La controverse ? La société marseillaise Power Factory a lancé sur le marché une poudre blanche énergisante en flacon de 1 gramme baptisée « Sniffy ». Ce produit décliné en cinq saveurs (nature, menthe, fruits de la passion, bonbon fraise, citron vert) et composé d’arginine, caféine, créatine, citrulline, taurine, etc., est très proche de boissons énergisantes bien connues et ses ingrédients sont tous autorisés. Mais il s’agit d’une poudre à sniffer, vendue pour cela avec une courte paille, incitant ainsi à un geste totalement associé à la prise de drogue comme la cocaïne.
Produits borderline
Face à la levée de boucliers, notamment de l’association Addictions France, Power Factory avait d’abord justifié le choix de l’inhalation pour sa rapidité d’action et non pour rappeler la prise de drogue. Elle avait capitulé début juin en modifiant le mode d’administration devenue « orale ou sublinguale », modifications faites sur les packagings et sur le site Sniffy.

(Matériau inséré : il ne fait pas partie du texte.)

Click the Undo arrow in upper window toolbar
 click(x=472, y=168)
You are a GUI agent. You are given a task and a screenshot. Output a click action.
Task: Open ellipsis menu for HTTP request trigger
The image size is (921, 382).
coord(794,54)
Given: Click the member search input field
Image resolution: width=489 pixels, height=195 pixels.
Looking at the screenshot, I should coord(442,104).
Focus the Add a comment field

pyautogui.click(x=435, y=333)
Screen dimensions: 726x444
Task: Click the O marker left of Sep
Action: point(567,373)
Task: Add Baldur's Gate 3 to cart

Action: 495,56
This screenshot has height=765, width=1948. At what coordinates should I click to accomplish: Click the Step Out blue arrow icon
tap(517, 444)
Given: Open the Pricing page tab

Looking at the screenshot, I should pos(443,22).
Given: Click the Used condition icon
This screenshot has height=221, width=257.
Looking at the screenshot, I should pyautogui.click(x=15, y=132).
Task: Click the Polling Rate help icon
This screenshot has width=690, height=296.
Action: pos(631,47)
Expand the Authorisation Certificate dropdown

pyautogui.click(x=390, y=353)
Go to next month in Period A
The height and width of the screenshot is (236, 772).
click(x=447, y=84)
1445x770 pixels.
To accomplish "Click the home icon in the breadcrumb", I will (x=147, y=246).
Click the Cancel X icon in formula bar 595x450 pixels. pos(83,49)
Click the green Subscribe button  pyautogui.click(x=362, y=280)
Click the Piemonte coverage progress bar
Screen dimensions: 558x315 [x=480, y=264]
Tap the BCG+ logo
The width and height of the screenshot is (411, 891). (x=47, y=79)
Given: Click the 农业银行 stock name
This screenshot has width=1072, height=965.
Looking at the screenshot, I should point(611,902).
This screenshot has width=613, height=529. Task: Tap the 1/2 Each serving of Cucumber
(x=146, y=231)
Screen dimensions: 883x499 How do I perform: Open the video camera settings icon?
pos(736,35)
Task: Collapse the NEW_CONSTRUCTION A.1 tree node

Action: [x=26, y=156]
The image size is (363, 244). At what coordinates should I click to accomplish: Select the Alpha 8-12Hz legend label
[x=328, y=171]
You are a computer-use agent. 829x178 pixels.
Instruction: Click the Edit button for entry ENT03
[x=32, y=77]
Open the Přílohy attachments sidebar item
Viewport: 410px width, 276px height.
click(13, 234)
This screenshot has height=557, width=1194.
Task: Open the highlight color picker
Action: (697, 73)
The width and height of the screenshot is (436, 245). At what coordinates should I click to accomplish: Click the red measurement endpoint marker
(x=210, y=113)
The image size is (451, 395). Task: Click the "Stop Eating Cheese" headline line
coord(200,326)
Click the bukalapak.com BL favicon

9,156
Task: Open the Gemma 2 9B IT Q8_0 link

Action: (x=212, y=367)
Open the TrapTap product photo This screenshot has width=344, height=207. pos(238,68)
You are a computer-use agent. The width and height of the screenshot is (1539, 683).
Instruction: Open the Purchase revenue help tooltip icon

A la tête de cette société créée fin 2023 se trouvent deux entrepreneurs marseillais, Mathieu Norton et Jonathan Dery, qui ont aussi fondé Highbuy en 2020, un grossiste spécialisé en produits borderline. Sur le site d’Highbuy, on trouve toute une déclinaison de présentations contenant du CBD (fleur, résine, e-liquide, huile, gélule, infusion, milkshake, bonbon, et même puff (e-cigarette jetable) et « joint » pré-roulé) sous les marques Tengrams, Happy Ganja et White Rabbit ; ainsi que les cinq références de marque Sniffy. Un site qui, lui, n’a pas été actualisé au 29 juillet 2024 puisque Sniffy y est toujours présenté comme une « poudre à inhaler » qui peut « évoquer des connotations négatives » mais qui « est totalement légale et conforme à la loi ».
Danger grave et immédiat
Pour l’heure, seule la commercialisation des produits Sniffy est suspendue, en raison du danger « grave et immédiat pour la santé publique » qu’ils représentent. Dans son arrêté, le gouvernement leur reproche « leur présentation, leur apparence générale, leur modalité spécifique de consommation (…) la promotion des effets stimulants attendus, [qui] imitent en particulier la cocaïne (…) entretiennent une confusion avec la consommation de stupéfiants ». Il déplore également leur nature « à banaliser » l’usage de stupéfiants et leur présentation « particulièrement attractive pour un public jeune ». Il pointe aussi l’administration intranasale qui présente « un risque avéré, en cas de recours répété, de fragilisation des voies nasales avec des effets délétères associés tels que saignements, congestion, infections des sinus, pouvant aller jusqu'à une rupture du septum ». Il insiste enfin sur le risque de transmission de maladies infectieuses par le partage de la paille lors d’un usage collectif.